:: EXERCISE DETAILS ::
Only lines that contain the word "chart" belong in the answer; copy them from the records below.
*** GIVEN INFORMATION ***
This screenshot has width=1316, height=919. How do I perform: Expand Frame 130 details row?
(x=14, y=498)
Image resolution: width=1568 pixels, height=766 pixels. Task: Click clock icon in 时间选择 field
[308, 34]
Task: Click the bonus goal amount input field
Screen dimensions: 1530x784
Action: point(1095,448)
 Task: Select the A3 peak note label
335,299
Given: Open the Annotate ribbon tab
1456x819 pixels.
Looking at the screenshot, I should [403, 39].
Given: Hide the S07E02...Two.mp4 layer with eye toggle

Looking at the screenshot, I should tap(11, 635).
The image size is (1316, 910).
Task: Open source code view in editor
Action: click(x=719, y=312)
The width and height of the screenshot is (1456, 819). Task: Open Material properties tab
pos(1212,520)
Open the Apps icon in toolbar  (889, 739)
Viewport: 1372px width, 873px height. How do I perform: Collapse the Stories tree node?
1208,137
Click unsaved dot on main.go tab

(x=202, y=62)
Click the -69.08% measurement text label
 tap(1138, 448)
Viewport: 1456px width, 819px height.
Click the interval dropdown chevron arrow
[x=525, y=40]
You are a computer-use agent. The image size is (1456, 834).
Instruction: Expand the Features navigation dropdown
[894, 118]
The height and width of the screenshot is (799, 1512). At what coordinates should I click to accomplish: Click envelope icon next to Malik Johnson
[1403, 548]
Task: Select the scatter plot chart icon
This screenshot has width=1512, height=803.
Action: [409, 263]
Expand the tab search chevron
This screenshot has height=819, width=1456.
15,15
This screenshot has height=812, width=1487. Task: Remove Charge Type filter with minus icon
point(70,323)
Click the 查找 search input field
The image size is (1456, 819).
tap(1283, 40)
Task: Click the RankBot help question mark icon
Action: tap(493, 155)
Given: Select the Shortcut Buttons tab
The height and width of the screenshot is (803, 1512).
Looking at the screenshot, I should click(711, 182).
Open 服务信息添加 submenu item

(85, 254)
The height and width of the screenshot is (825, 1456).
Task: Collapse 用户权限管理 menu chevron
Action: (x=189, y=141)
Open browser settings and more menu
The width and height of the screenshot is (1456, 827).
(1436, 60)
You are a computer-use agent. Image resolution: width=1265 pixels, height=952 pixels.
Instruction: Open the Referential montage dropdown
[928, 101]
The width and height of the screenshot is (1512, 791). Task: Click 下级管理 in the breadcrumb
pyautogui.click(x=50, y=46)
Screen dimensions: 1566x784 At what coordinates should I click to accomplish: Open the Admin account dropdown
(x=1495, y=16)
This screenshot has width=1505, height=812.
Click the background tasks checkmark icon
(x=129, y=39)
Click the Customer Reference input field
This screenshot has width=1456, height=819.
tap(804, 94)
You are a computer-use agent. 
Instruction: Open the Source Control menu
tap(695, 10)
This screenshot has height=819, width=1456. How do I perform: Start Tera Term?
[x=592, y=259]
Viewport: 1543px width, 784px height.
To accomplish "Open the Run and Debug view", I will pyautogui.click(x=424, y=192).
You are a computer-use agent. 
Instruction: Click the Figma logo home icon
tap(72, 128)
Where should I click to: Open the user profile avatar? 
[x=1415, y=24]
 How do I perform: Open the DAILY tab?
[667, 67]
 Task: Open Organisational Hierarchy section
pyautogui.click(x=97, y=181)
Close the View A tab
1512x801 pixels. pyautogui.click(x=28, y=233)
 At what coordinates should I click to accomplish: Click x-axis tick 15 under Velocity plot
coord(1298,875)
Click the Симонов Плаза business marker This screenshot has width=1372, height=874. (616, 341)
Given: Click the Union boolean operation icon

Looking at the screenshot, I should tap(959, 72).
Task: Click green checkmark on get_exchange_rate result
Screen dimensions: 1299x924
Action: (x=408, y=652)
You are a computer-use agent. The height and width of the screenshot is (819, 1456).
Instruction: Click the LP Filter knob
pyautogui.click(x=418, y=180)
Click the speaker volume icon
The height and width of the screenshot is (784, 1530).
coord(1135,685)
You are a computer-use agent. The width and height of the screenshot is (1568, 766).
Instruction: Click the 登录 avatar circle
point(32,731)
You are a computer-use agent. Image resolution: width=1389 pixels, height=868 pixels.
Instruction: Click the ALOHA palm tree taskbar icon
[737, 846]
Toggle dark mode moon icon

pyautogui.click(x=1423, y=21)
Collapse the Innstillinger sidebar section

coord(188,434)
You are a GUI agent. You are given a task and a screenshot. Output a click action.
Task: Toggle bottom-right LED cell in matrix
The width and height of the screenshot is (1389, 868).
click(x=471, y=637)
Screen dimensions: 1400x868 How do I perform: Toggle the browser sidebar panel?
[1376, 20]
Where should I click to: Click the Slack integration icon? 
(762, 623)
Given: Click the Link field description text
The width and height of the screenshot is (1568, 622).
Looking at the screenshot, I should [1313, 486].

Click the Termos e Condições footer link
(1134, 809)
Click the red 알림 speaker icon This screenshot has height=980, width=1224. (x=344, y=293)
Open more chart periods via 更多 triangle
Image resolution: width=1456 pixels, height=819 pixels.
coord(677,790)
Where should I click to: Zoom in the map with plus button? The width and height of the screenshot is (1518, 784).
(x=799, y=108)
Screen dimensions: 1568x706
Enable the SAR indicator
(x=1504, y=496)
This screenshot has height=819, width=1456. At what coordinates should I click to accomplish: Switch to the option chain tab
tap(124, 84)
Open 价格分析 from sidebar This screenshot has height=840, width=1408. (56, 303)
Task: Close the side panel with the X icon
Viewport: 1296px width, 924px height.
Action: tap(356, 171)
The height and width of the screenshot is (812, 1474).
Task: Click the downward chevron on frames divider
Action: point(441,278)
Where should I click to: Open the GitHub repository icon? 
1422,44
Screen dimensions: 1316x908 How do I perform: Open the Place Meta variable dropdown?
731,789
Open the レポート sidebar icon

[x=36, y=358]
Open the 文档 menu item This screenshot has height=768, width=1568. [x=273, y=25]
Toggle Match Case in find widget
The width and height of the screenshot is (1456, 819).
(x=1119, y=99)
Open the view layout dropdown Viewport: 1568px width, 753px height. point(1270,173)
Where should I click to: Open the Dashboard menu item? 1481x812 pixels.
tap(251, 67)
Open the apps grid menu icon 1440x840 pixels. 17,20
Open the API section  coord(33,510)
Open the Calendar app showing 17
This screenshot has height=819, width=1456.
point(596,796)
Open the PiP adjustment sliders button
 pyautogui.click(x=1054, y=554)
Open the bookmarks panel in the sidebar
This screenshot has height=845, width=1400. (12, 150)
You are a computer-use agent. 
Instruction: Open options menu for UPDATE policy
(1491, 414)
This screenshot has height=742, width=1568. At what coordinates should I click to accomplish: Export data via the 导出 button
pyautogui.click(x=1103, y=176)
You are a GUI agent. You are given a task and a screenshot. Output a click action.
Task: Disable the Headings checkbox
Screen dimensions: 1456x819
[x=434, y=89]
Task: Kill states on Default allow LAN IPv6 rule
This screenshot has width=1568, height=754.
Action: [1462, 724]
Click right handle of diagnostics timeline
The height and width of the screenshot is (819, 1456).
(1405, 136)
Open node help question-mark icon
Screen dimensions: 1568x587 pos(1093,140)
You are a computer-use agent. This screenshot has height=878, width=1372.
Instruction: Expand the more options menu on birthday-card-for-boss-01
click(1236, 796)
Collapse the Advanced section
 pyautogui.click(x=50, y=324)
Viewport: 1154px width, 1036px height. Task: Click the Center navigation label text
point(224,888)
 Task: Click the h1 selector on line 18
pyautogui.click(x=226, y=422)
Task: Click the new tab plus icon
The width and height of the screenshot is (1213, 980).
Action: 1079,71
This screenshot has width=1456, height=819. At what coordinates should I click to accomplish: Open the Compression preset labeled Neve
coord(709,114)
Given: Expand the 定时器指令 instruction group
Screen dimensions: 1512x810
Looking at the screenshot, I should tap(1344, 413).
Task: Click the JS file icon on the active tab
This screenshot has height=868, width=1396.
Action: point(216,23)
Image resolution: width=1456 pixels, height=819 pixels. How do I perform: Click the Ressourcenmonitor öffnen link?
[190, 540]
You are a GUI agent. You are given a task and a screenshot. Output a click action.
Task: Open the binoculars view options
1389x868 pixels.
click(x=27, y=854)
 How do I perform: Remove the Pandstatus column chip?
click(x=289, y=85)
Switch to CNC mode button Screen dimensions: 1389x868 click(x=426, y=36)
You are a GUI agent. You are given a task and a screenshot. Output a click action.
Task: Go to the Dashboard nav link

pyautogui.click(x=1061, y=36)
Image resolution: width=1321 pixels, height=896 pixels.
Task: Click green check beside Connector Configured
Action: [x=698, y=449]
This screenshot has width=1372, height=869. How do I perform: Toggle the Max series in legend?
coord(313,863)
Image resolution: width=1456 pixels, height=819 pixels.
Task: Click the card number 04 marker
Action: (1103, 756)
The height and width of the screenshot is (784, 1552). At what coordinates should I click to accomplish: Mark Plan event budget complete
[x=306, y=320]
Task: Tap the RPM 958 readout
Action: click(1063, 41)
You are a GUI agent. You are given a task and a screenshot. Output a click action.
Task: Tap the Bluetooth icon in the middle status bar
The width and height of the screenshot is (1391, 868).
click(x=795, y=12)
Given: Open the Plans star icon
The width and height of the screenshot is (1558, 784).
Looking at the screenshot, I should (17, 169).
***
:: YOUR RESPONSE ::
Task: Select the scatter plot chart icon
Open more chart periods via 更多 triangle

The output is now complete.